The research group Art & Spatial Praxis focuses on artistic practices that broaden our imaginations of alternative social orders and ways of living within capitalist city structures.


 

Fellows 2022/2023


In September 2022, four research fellows started their research in collaboration with Art and Spatial Praxis. They are Charlie Clemoes, Sandra Golubjevaite, Alina Lupu, and Aaro Murphy and will conduct their reseach with one of the departments of the Gerrit Rietveld Academie and Sandberg Instituut.






Charlie Clemoes



The initiator cohosting the eighth Failed Architecture Situation “Fake Tour Istanbul


Project

Spatial theory should happen in space. This may seem obvious, but much like the wider practice of theory, it tends to occur in an essentially abstract institutional bubble, far from the sites where it matters, usually as a solitary pursuit and too often framed as something that only people with considerable knowledge can do. This fellowship project intends to explore various ways of making spatial theory a more collective and on-site endeavor.

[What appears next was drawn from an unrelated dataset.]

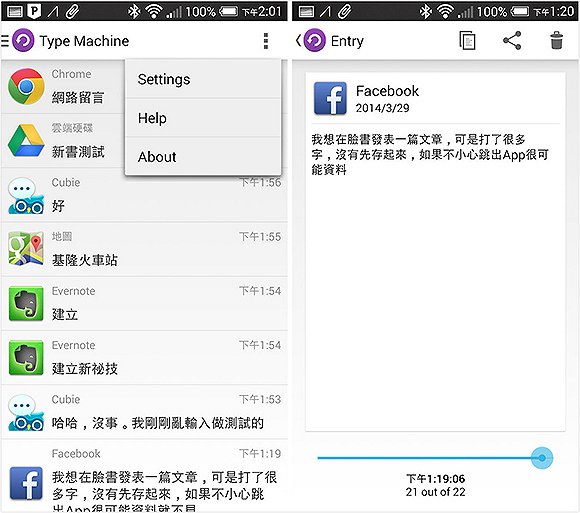Viewport: 580px width, 513px height.
Task: Delete entry using the trash icon
Action: click(556, 40)
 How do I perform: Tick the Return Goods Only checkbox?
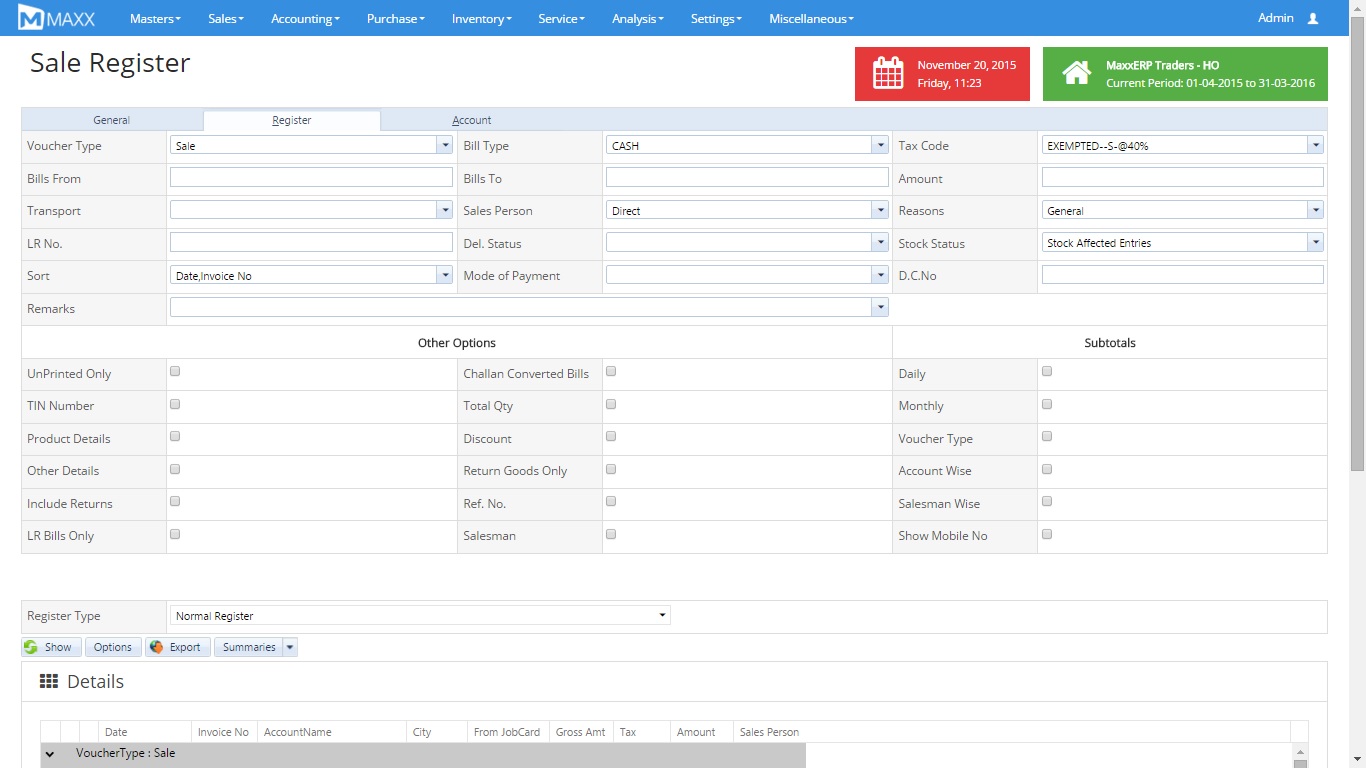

To help bring the practice of theory to public space, the project will draw on a range of pedagogical and performance techniques: collective reading and “spectacting” (cf. Theatre of the Oppressed); collective walking (cf. Stalker); deep topography; deep listening exercises (cf. Pauline Oliveros); slow walks (cf. Oliveros “turning your feet into ears”); sound recording (cf. ibid); swarming (cf. Failed Architecture’s “Swarming the Red Light District” event with Tools for Action and Flo). Meanwhile, to make the discussion more of a collective endeavor, the initiator will draw on ideas developed with colleagues at Failed Architecture in the Situations Toolkit, particularly the various tactics included in the chapter “Establishing a Collectivity”. Particularly relevant to this proposal are the following tactics: introducing decision-making moments; breakaway discussion in pairs and threes; whole group discussion in circles or interconnected circles; spectrum voting; making marks/inscriptions at/on the site with found materials.



BIO

Charlie Clemoes (UK) is a writer, editor and podcaster with a background in architectural history. He works as an editor at Failed Architecture, hosts the Failed Architecture Podcast, is editor of the forthcoming book Building Workers Unite and is currently an organizer at NAA! (Netherlands Angry Architects) in association with the Bouwen section of the FNV. He is also co-host of the tetatet podcast series and initiator of the series "Making it Work." He teaches architectural theory at the Gerrit Rietveld Academy, the Academy of Architecture in Amsterdam and Fontys Tilburg. From 2022-23, he will be a resident at the Jan van Eyck Academy.




Sandra Golubjevaite




Project

During the fellowship, Golubjevaite will explore the topic of DIY self-hosting and local digital spaces. Managing even the smallest server comes with many responsibilities, efforts, and nuances, but she believes that a hands-on approach that is not afraid of failing and debugging is the best way to learn and stimulate thinking about our digital tools and networks. She, therefore, wants to set up a localhost server at the academy and make it physically visible. ‘Localhost’ means that the server and its content will only be accessible in the local area of the Gerrit Rietveld Academy. She wishes to explore the potential of this server by turning it into a local digital gallery space, similar to how the Glass Pavilion functions. The Glass Pavilion is an excellent example of a collaborative space in the academy that occasionally brings the Rietveld community together.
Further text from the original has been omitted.